How should the term "comptime value" be defined?

I’m not sure if the following definition is precise.

A `comptime value` is a value determined at compile time.

Maybe, if we don’t treat a pointer as a specified address, then it is precise.
For example, in the following code, &x is a comptime value, but the address value stored in it is not.

var x = true;

pub fn main() void {
    // The two lines compile okay.
    _ = comptime &type;
    _ = comptime &x;
    
    // The two lines fail to compile when enabled.
    // _ = comptime @intFromPtr(&type);
    // _ = comptime @intFromPtr(&x);
}

From the docs:

At Namespace level (outside of any function), all expressions are implicitly comptime expressions

x itself is comptime in your example and so &x itself is known at compile time.

Look also on this example, here &x is not only taken but also used

const std = @import("std");

// Try to add comptime keyword here and will get error: redundant comptime keyword in already comptime scope
//              |
//              |
//              *
var compt_var =  compt_fn();

fn compt_fn() u8 {
    var x: u8 = 0;
    const y = &x;
    y.* = 10;
    return x;
}
pub fn main() void {
    std.debug.print("{}\n", .{compt_var}); // 10
}

So in my opinion it is more of a problem of @intFromPtr rather than %x itself but I am still new to the language and moreover have a lot of unresolved questions about comptime by myself so maybe probably I am wrong

EDIT: My point is that compiler needs to actually run the code so there should be real pointers with real values which are obviously only comptime known and then discarded but they are valid…?

This might be not accurate. Namespace-level mutable declarations are absolutely not comptime values. For example the x in my code. Their initializer expressions indeed are.

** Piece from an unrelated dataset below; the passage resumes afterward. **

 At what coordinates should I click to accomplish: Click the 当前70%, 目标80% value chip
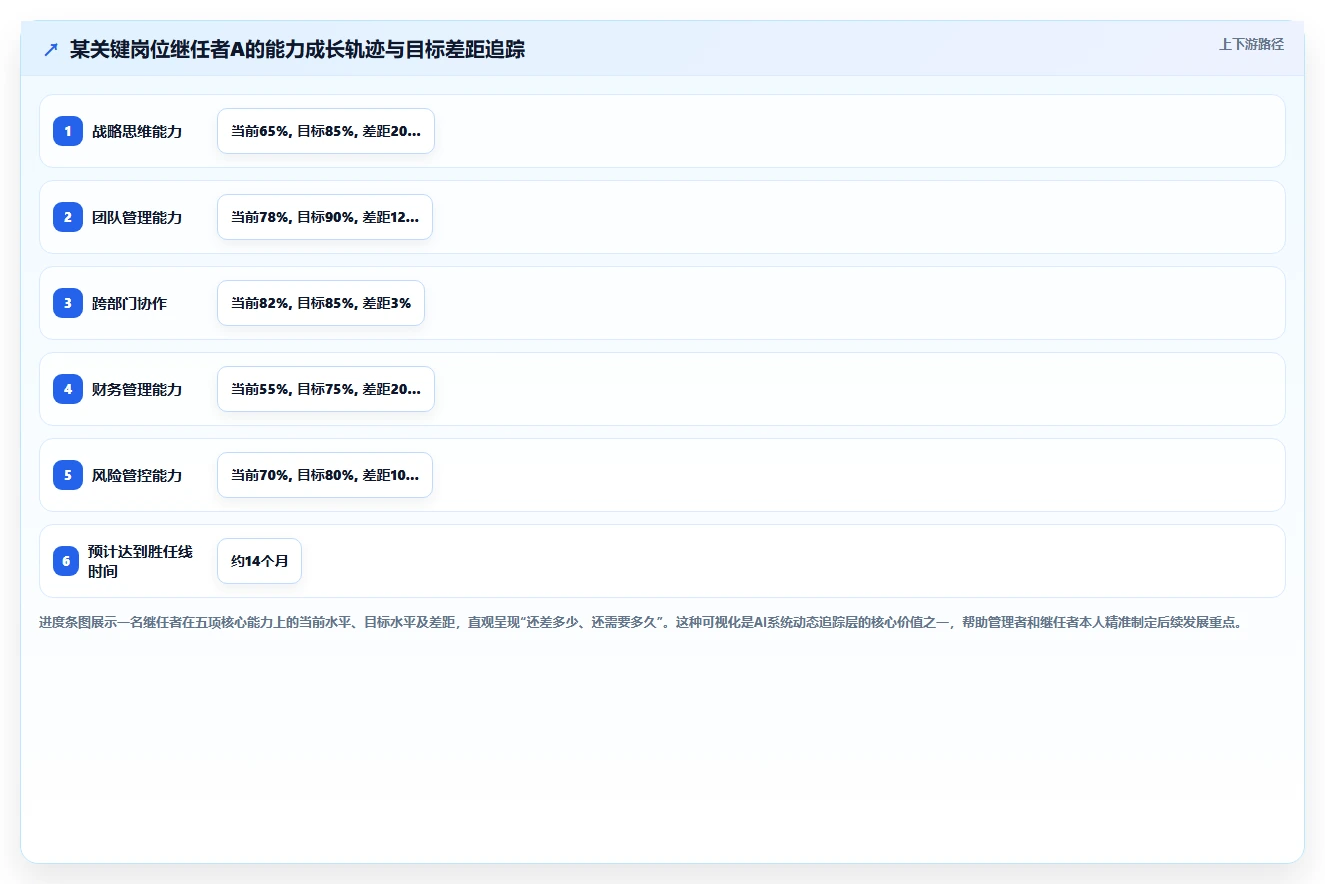pyautogui.click(x=325, y=475)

I don’t know if there is a simple way to verify whether or not an expression is an always-comptime value. I think my way _ = comptime anExpression is not rigorous. The way just verifies that anExpression can be used as a comptime value. In fact, it might be a runtime value. Though I think the conclusion of the address of a namespace-level mutable declaration is an always-comptime value should be right.